Stated exercise
Starting with the line that contains "Task: Switch to fleet tab 3" and going on through the line that contains "Action: (207, 116)", write those rows again with "fleet" changed to "vehicle" and nothing else altered. Leave the pictures out.

Records supplied
= = =
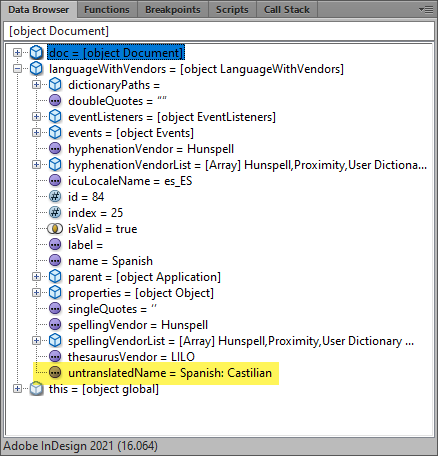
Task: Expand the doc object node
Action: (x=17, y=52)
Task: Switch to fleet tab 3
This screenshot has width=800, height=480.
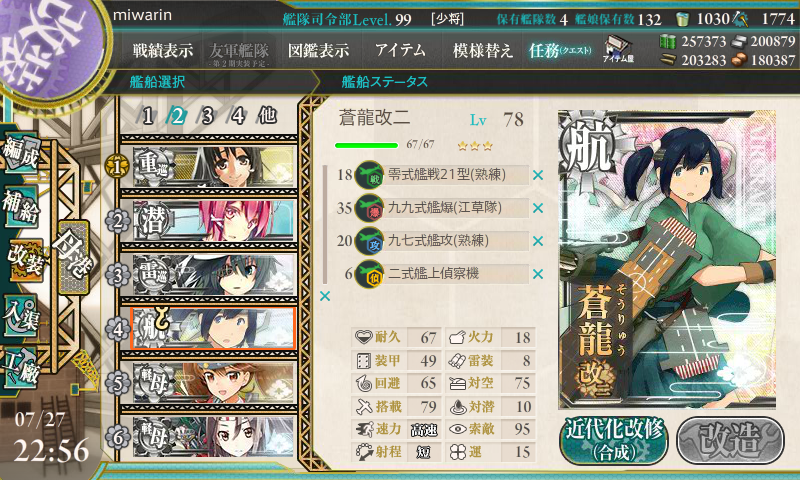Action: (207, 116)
= = =
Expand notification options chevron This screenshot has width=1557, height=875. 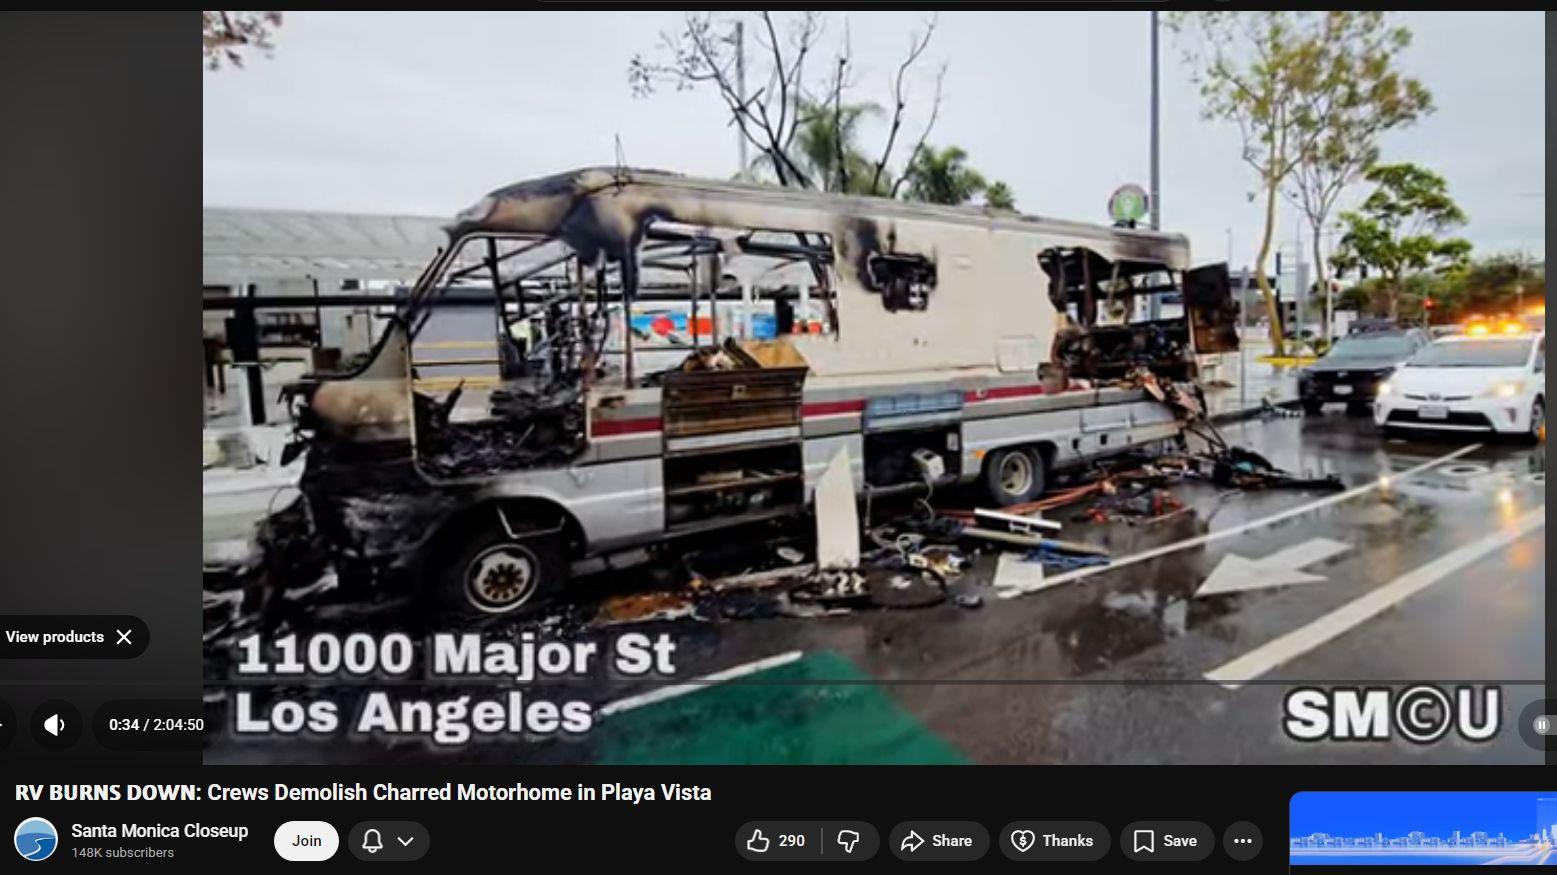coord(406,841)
= = =
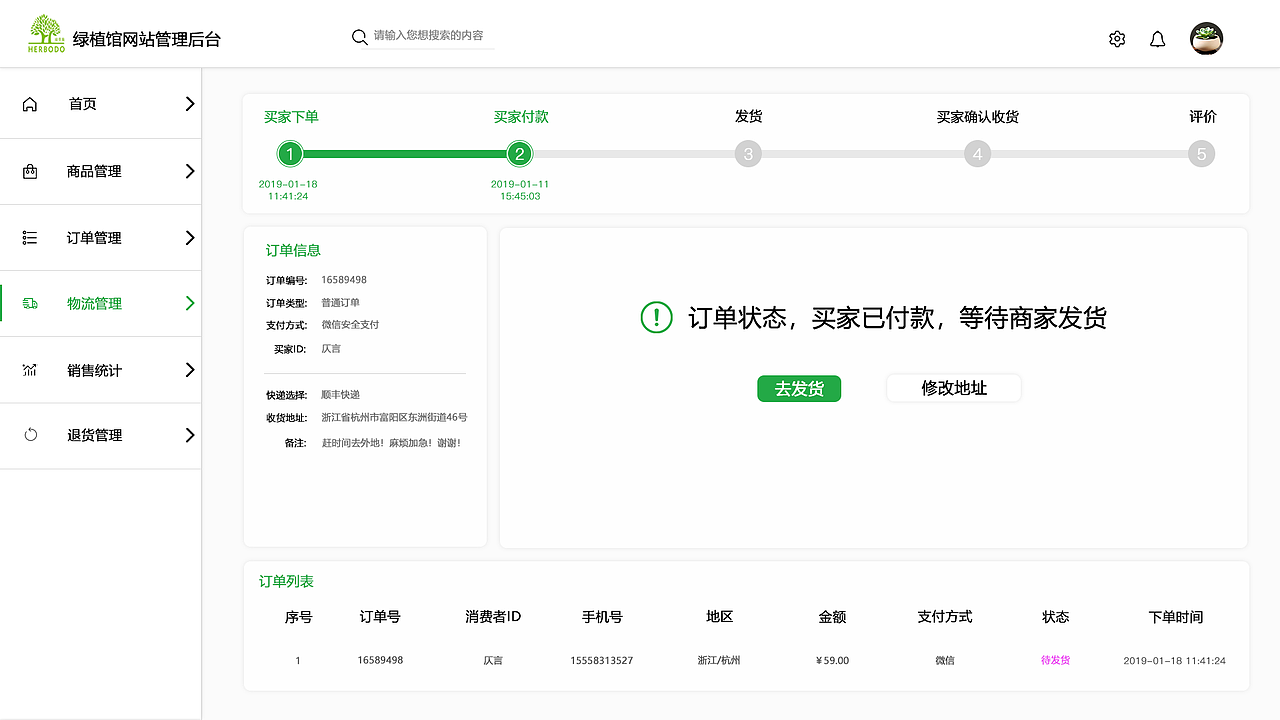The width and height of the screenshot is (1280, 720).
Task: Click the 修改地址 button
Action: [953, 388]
= = =
Response to this exercise
Task: Switch to vehicle tab 3
This screenshot has width=800, height=480.
Action: (207, 116)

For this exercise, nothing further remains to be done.